What to do if you have codependency?
- Example: You passionately fell in love with an “unhappy” person and dream of helping him, citing the fact that he is lonely, misunderstood and needs you. This fills you with pride, gives your (admit it?) boring life meaning and gives all your actions a touch of heroism. If you are not afraid of a plan to build a family with an alcoholic, drug addict, gambling addict, etc., you are a codependent person. You need treatment from a psychologist. Realize this. The model of codependent relationships is passed down from generation to generation. Look for resources to develop an “alternative history of the Family.” Contact a psychologist not for advice, but for treatment. In this state, it is too early for you to build a family - you will definitely build it with an addict or make an addict out of a normal person. If you can’t see a psychologist, just don’t start a family yet. Avoid addicts and “fatal loves” with them.
- Example: If you are dating a woman who has buried two alcoholic husbands (with a girl whose fiancé died from drugs or “gambling”) and who is now passionate about you and wants to create a long-term relationship with you, be wary of her. She will draw you into a codependent, fused relationship, since she “saw” a potential addict in you. Beware of entering into close relationships with people who have suffered for many years from “dependent relatives.” You risk inheriting their “robe and slippers” from this relative, and you risk starting to play their mournful role.
***
I will talk about the topic of codependency for a long time and in more than one article.

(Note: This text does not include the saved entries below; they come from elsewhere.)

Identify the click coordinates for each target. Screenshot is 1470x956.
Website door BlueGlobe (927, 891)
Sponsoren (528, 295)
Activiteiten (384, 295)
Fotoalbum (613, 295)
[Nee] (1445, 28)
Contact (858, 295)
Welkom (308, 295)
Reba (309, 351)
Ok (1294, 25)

This topic is new and relevant.
The term “codependency” itself has existed for some 10 years!
It is the previous lack of attention to “codependent relatives” that explains the previous failure of treatment of the “dependent” patients themselves.

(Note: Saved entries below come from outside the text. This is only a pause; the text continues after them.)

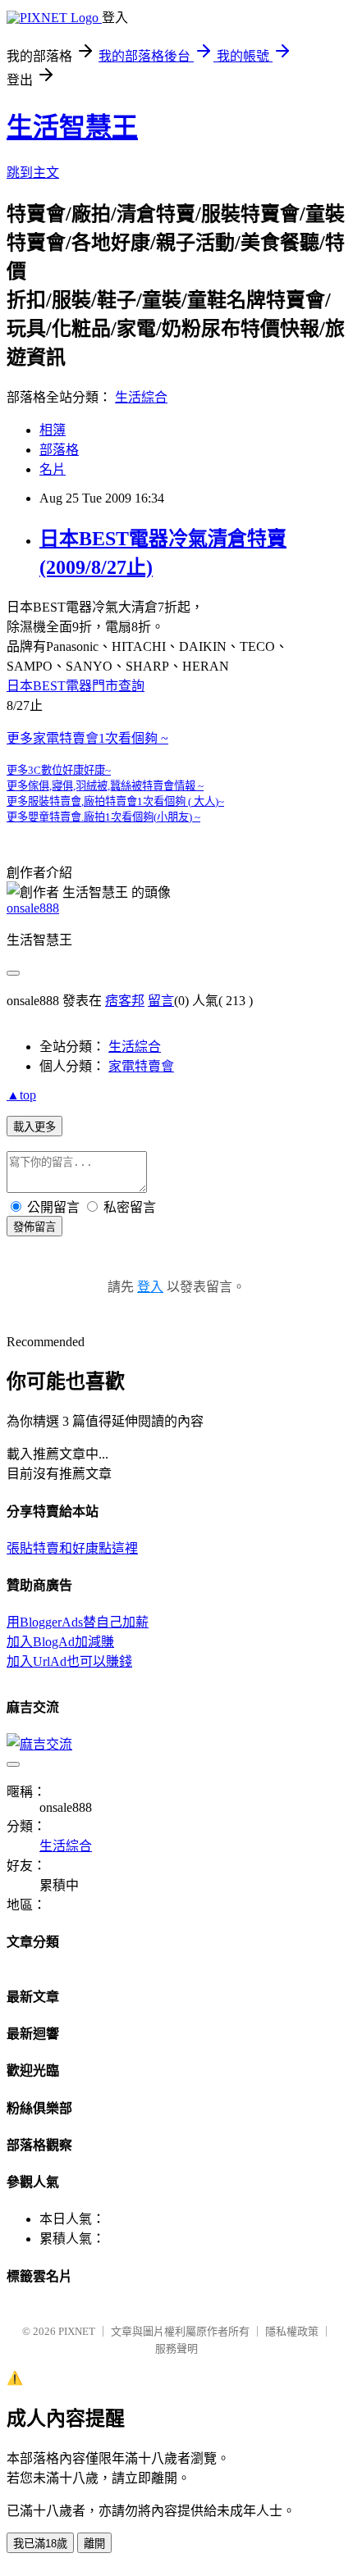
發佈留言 (34, 1227)
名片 (52, 469)
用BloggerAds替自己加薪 (78, 1622)
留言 (161, 1001)
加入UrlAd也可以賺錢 (69, 1661)
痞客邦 (124, 1001)
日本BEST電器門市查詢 (75, 686)
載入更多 (34, 1127)
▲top (21, 1095)
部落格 (59, 450)
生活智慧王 (72, 127)
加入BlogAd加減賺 (60, 1642)
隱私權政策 (292, 2331)
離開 (94, 2543)
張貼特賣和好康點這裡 (72, 1548)
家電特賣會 (141, 1066)
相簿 (52, 430)
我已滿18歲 (40, 2543)
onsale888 (33, 908)
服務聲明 (176, 2348)
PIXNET (76, 2331)
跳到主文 (33, 173)
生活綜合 (141, 397)
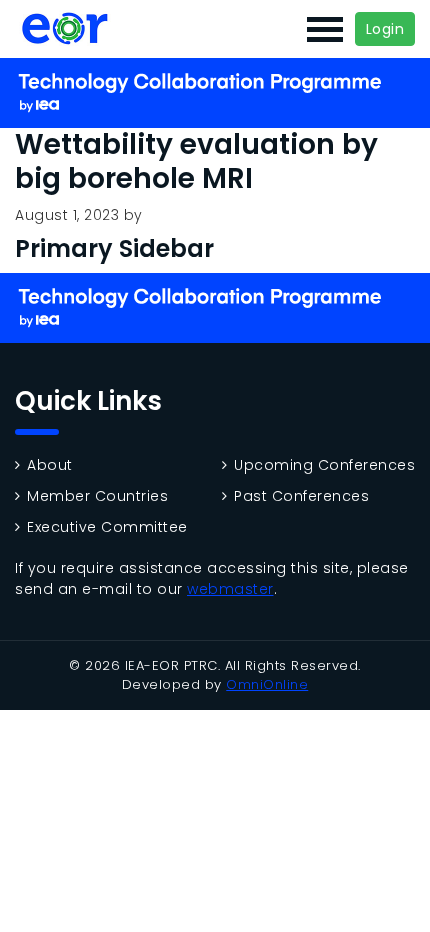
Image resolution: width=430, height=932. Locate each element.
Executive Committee (107, 527)
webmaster (230, 589)
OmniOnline (267, 684)
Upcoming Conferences (324, 465)
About (50, 465)
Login (385, 29)
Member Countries (97, 496)
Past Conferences (301, 496)
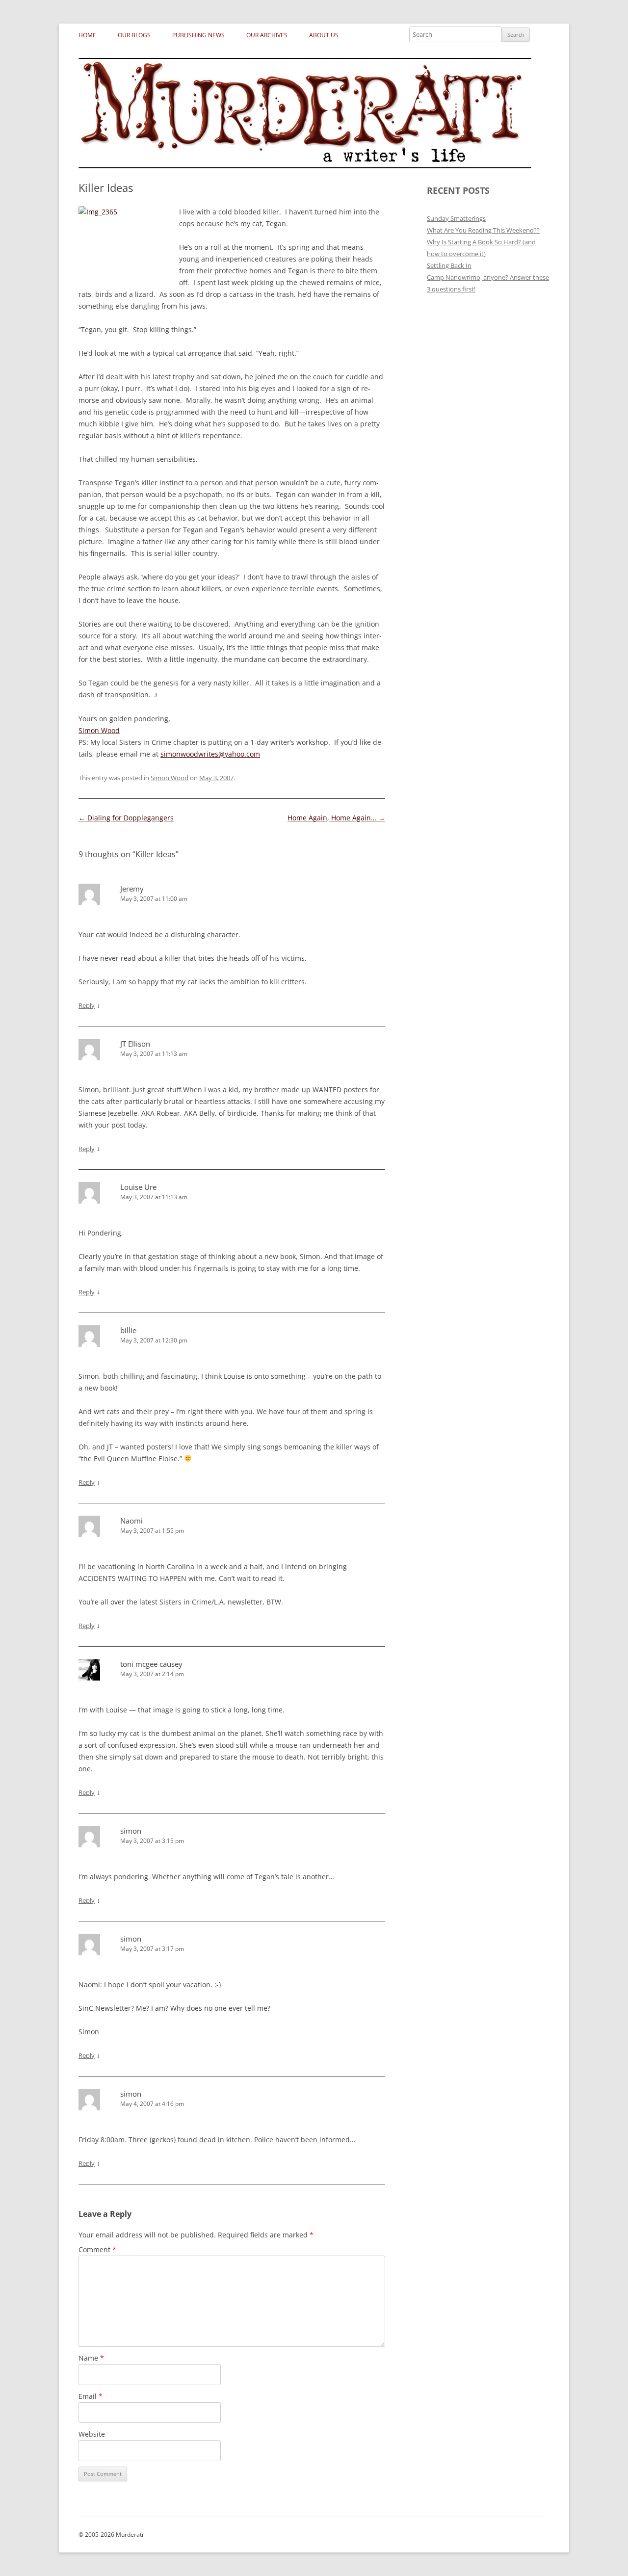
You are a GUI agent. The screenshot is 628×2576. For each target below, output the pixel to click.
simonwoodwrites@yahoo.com (210, 754)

Well, to summarize, let’s remember one simple truth: if a person living in a family is treated, then the entire family that lives with him is treated along with him. Then the success of treatment is guaranteed.
If it is impossible to treat the whole family (the grandfather refuses), the person is isolated from that part of the family that does not want to take part in treatment - even to the point of leaving for a rented apartment or moving to another city.

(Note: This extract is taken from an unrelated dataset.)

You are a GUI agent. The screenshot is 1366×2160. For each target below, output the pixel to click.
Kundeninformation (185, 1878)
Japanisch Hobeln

This is the only way to finally find out what a harmonious relationship, filled with the joy of coexistence, is.
In general, friends, relax. You are not fools - you read and see that there is no cure) So live - as you live. Just think - addicted. Just think - codependent. The main thing is that passersby are not eaten. There are no normal families at all. Our place for fun is poorly equipped. Love your families and yourself for who you are.
Sleeping pills
With the help of various sleeping pills, doctors usually treat various sleep disorders, for example, reduce the time it takes to fall asleep, provide deeper and longer sleep, etc. But all this is possible only under strict control. However, due to the fact that sleeping pills are widely available in pharmacies and are sold without a prescription, cases of their abuse are not uncommon.
Dependence on sleeping pills (a similar principle applies to sedatives) does not develop immediately, but gradually: this process can even take several years. First, addiction develops when the usual dosages no longer work. Then the person prescribes an additional dose of the drug to himself. All this leads to exceeding the dosage by 2-3 times. Then the number of appointments increases.
It is important to understand here that uncontrolled use of this type of medicine can easily cause death. As addiction develops, sleep begins to be disturbed even more: wakefulness at night and drowsiness during the day are common. Physical dependence on the drug is also noted.